Homilia na Solenidade do Santíssimo Corpo e Sangue de Cristo Praça do Município, 26 de Maio de 2005

1. Neste Ano da Eucaristia, tanto João Paulo II como Bento XVI, nos pediram que celebrássemos, com especial solenidade, esta Festa do Corpo de Deus. Esta celebração, na Praça do Município e a solene procissão, que nos conduzirá, em atitude de adoração, até à Catedral, são cumprimento desse desejo. Correspondamos, com fé mais profunda e renovada intensidade interior a este apelo de adoração eucarística. Estamos reunidos na Praça que, simbolicamente, representa a Cidade; percorreremos com a Santa Eucaristia, o centro da velha Lisboa; em ano de “missão na cidade”, quero meditar convosco a relação da Eucaristia com a Cidade, o sentido misterioso dessa co-habitação contínua de Cristo Vivo no meio de nós.

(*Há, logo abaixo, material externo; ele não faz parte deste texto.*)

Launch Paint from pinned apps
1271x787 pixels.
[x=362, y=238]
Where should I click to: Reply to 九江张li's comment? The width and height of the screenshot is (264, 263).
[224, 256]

Tomemos consciência desta realidade misteriosa: Cristo vivo vive permanentemente connosco, na nossa Cidade e só Ele conhece e pode avaliar a fecundidade misteriosa dessa presença. Se é verdade que Deus age onde existe, é também verdade que actua onde está, porque para Jesus Cristo ressuscitado, viver no meio do Seu Povo, significa sempre amor infinito e transformador.

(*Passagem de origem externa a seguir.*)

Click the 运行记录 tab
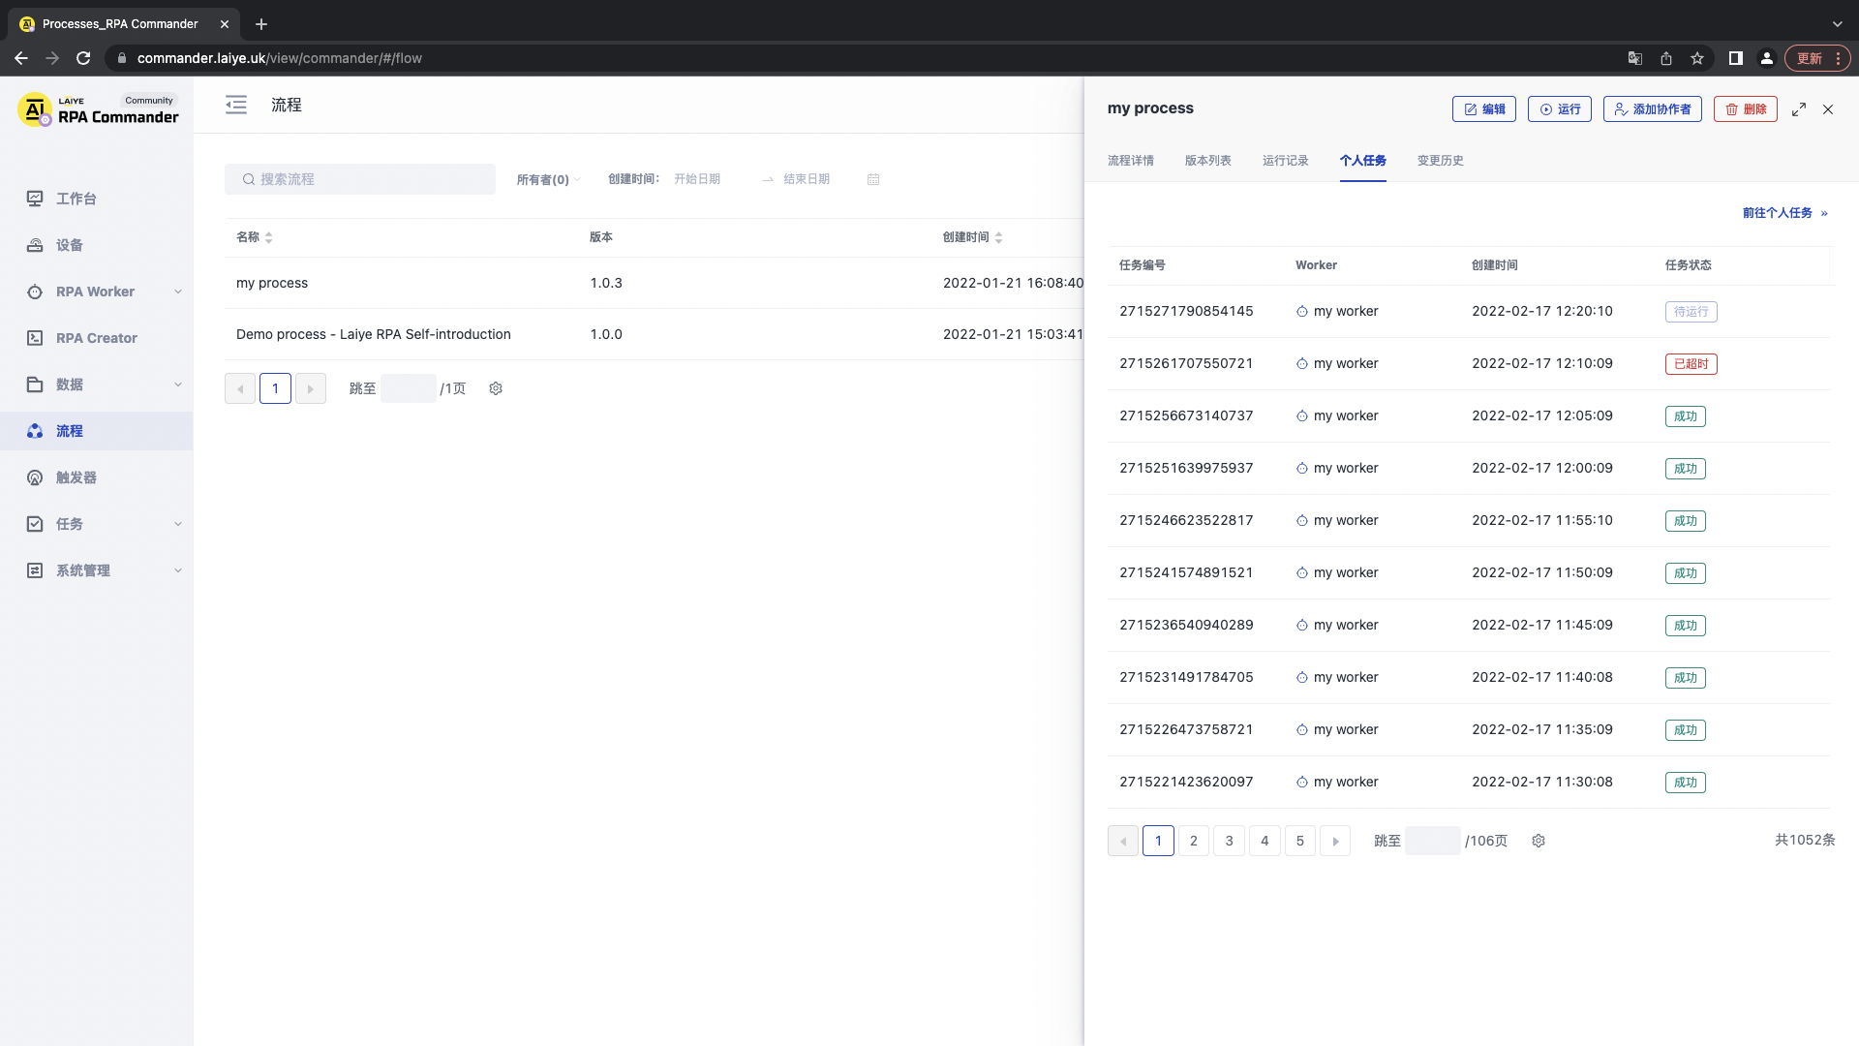This screenshot has width=1859, height=1046. click(1285, 160)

Cristo está na Cidade, porque vive no meio do Seu Povo. A Eucaristia é a expressão mais forte do cumprimento da promessa do Senhor ressuscitado de ficar com os Seus discípulos até ao fim dos tempos. Por isso, a presença de Cristo vivo na Igreja, verdadeiro centro da vida de fé e de caridade, acaba por definir o sentido da própria Igreja na Cidade. Porque Cristo habita connosco, a Igreja só pode amar a Cidade, anunciar continuamente o amor, ser grito de esperança e testemunho de vida.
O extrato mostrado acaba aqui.